Foi o próprio Papa Francisco quem, nos meses anteriores à sua morte, havia começado a trabalhar nessa Exortação Apostólica, que representa a continuação da Dilexit nos, a última encíclica do Papa argentino sobre o Coração de Jesus.
Os “rostos” da pobreza
A Exortação de Robert Francis Prevost traz muitos motivos para reflexão e impulsos para a ação, ao analisar os “rostos” da pobreza: a pobreza “daqueles que não têm meios materiais de sustento”, “dos que são socialmente marginalizados e não têm instrumentos para expressar sua dignidade e capacidades”, a pobreza “moral”, “espiritual”, “cultural” e a “daqueles que não têm direitos, espaço ou liberdade” (9).
Novas formas de pobreza e falta de equidade
Diante desse panorama, o Santo Padre considera “insuficiente” o compromisso em eliminar as causas estruturais da pobreza em sociedades marcadas “por inúmeras desigualdades”, pelo surgimento de novas formas de pobreza “mais sutis e perigosas” (10), e por sistemas econômicos que aumentaram a riqueza “mas sem equidade”.
“A falta de equidade é a raiz dos males sociais.” (94)
“Os pobres não estão aí por acaso”
Leão XIV reflete profundamente sobre as próprias causas da pobreza:
“Os pobres não estão aí por acaso, nem por um destino cego e amargo. Muito menos a pobreza, para a maioria deles, é uma escolha. E, no entanto, ainda há quem se atreva a afirmá-lo, demonstrando cegueira e crueldade”, sublinha (14).
“Obviamente, entre os pobres há também quem não queira trabalhar”, acrescenta, “mas há muitos homens e mulheres que recolhem papelão desde cedo até à noite apenas para sobreviver, e nunca para realmente melhorar suas vidas.”
Num dos pontos centrais de Dilexi te, lê-se:
“Não podemos dizer que a maioria dos pobres o seja porque não obteve ‘méritos’, segundo essa falsa visão de meritocracia, na qual pareceria que apenas têm mérito aqueles que tiveram sucesso na vida.” (14)
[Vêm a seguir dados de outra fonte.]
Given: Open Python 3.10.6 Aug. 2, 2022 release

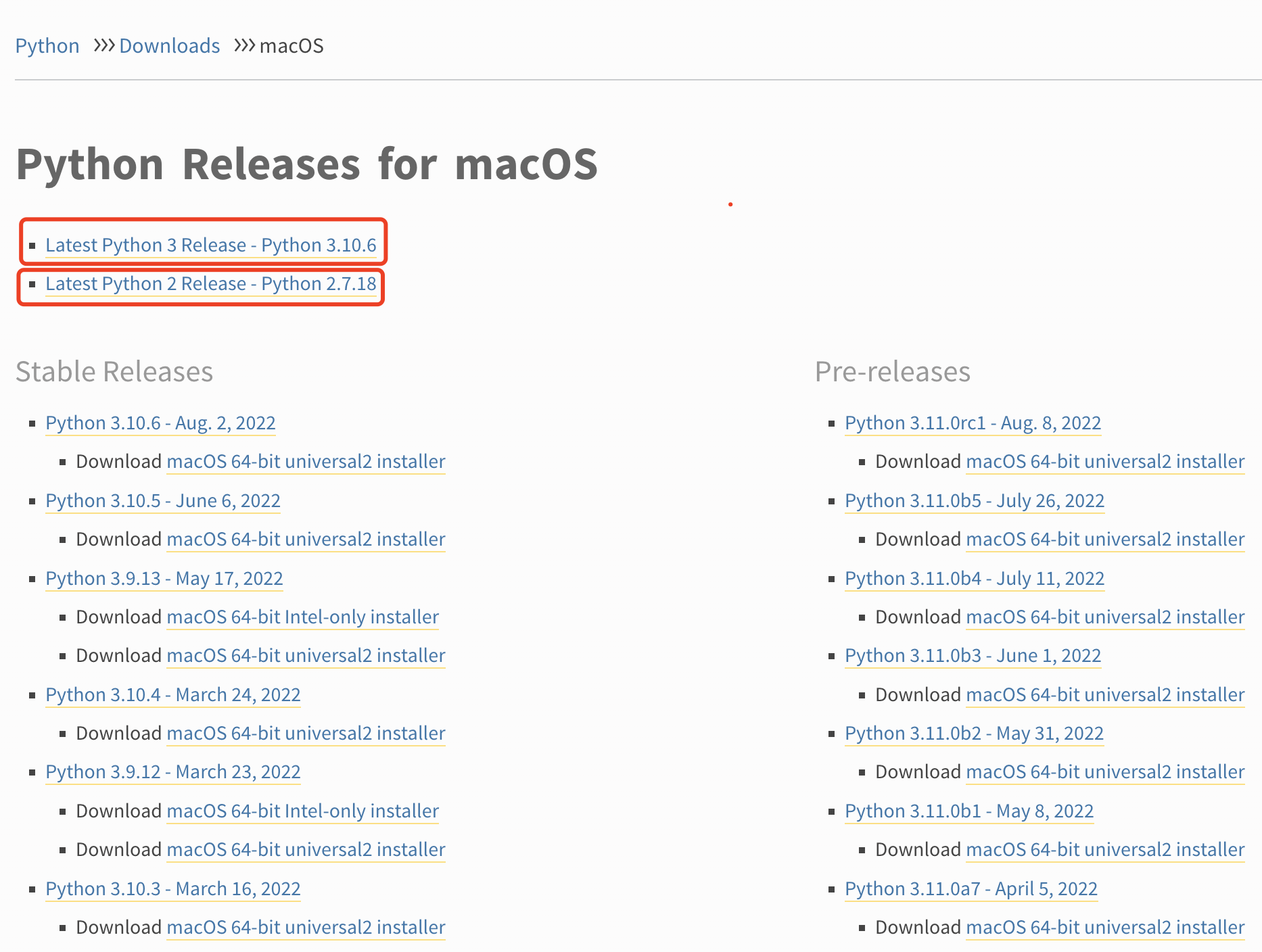Looking at the screenshot, I should (160, 423).
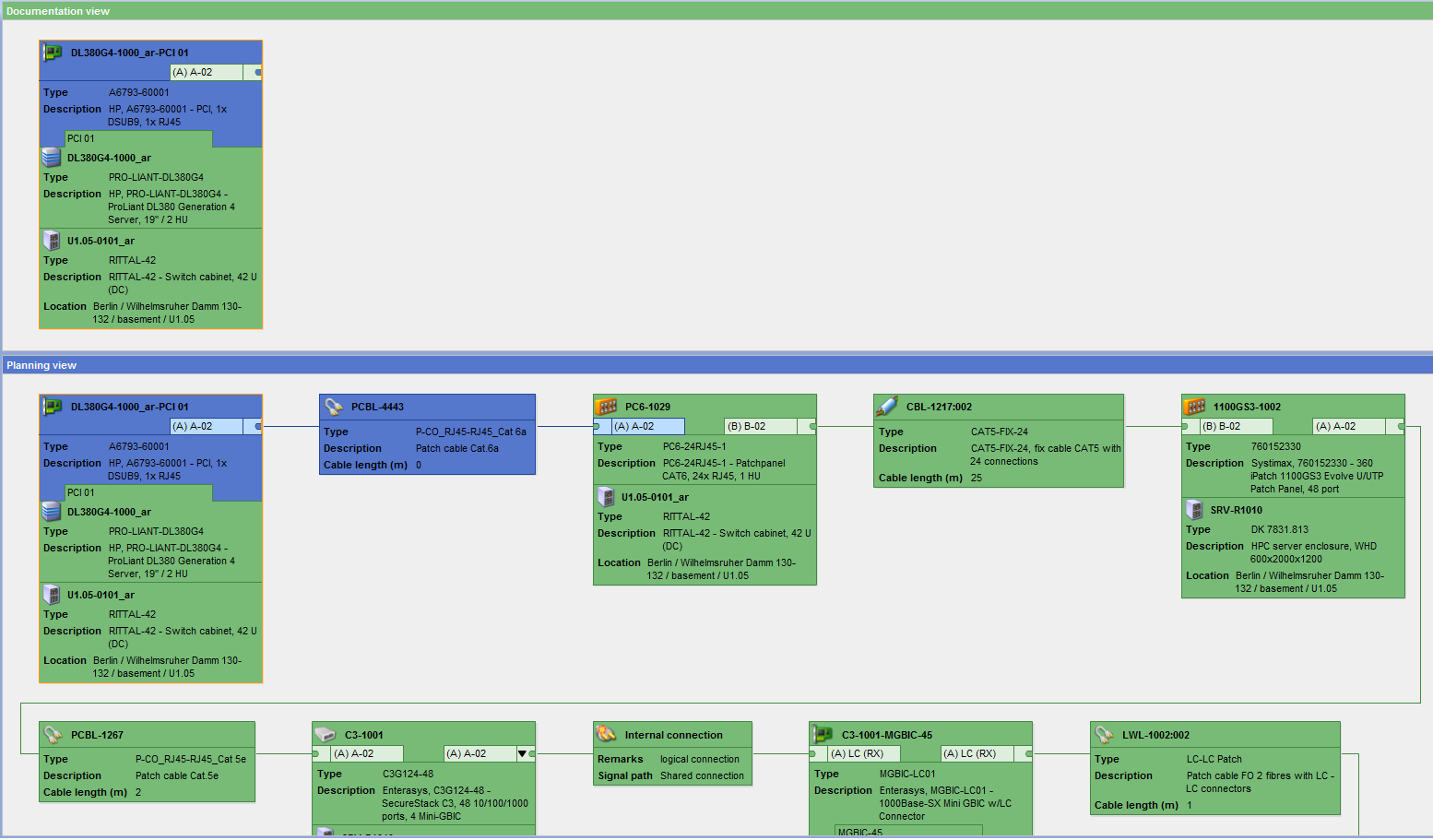The width and height of the screenshot is (1433, 840).
Task: Click the PC6-1029 patch panel icon
Action: point(606,407)
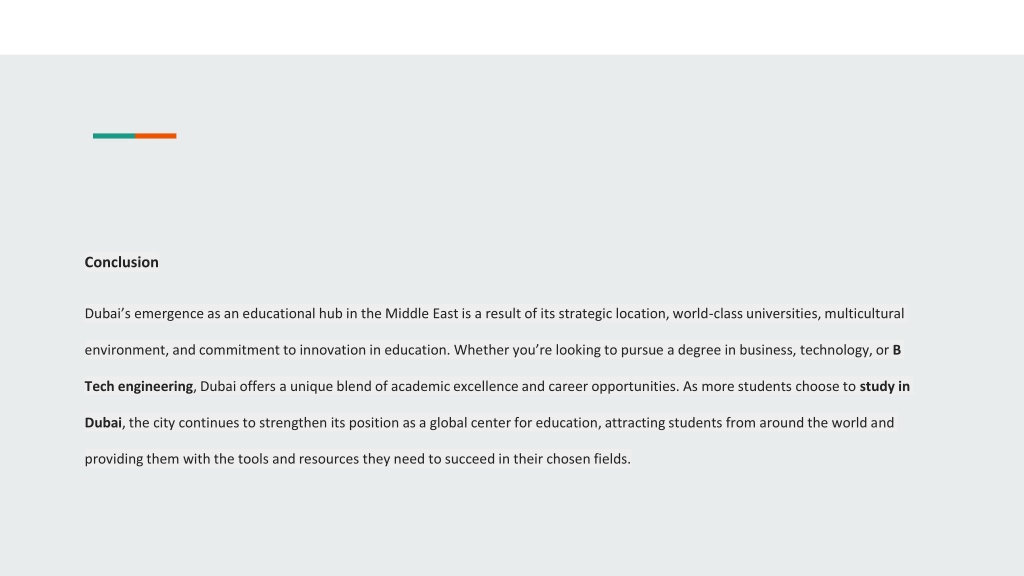Click the white header strip above the slide

(x=512, y=27)
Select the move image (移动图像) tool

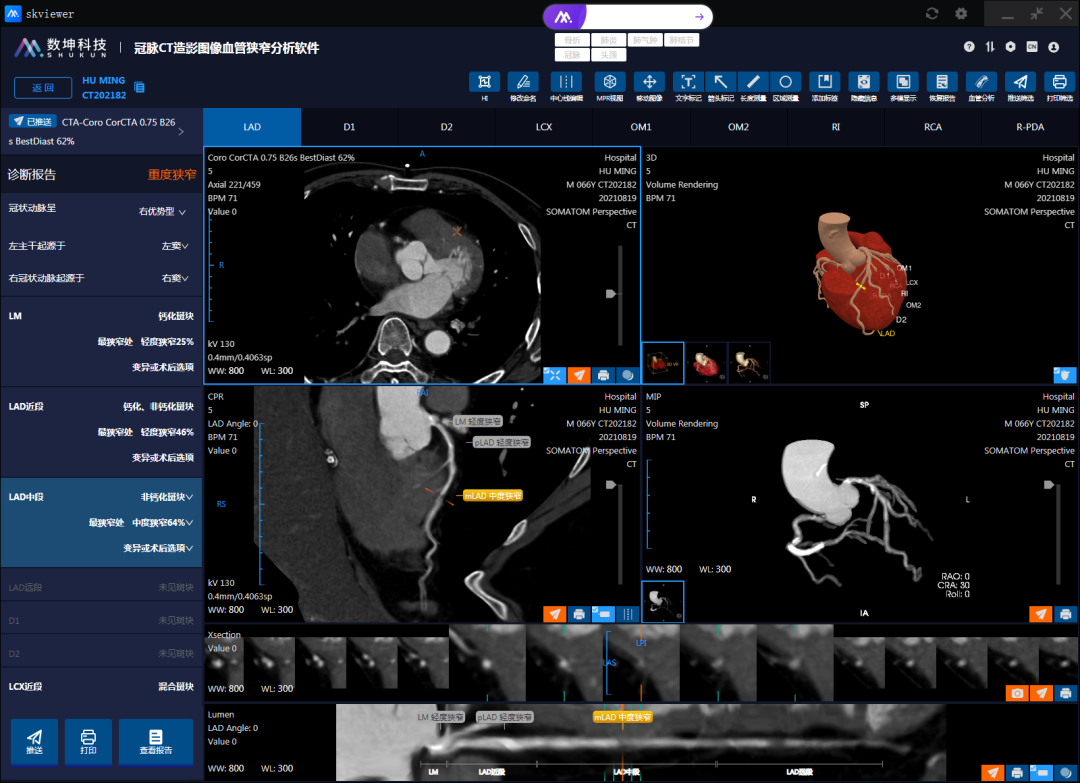pyautogui.click(x=648, y=83)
A esmola, muitas vezes desprezada
Um sintoma dessa mentalidade é o fato de que o exercício da caridade seja, às vezes, “desprezado ou ridicularizado, como se fosse uma mania de alguns e não o núcleo ardente da missão eclesial” (15).
Leão XIV dedica grande atenção à esmola — raramente praticada e muitas vezes desprezada (115).
“Como cristãos, não renunciamos à esmola. É um gesto que pode assumir diversas formas, e podemos buscar realizá-lo da maneira mais eficaz possível, mas é preciso fazê-lo. E sempre será melhor fazer algo do que não fazer nada. De qualquer forma, tocará o nosso coração. Não será a solução para a pobreza mundial — que deve ser enfrentada com inteligência, perseverança e compromisso social —, mas precisamos praticar a esmola para tocar a carne sofredora dos pobres.” (119)
Uma voz que desperta e denuncia
Nas últimas páginas do documento, o Santo Padre faz um apelo a todo o Povo de Deus para que faça ouvir “de diferentes maneiras, uma voz que desperte, que denuncie e que se exponha, mesmo correndo o risco de parecer ‘tola’.”
“As estruturas de injustiça devem ser reconhecidas e destruídas pela força do bem, através de uma mudança de mentalidade, mas também com a ajuda da ciência e da técnica, mediante o desenvolvimento de políticas eficazes para a transformação da sociedade.” (97)
Em suma, o Santo Padre recorda-nos que os pobres não são um problema social, mas o próprio centro da Igreja.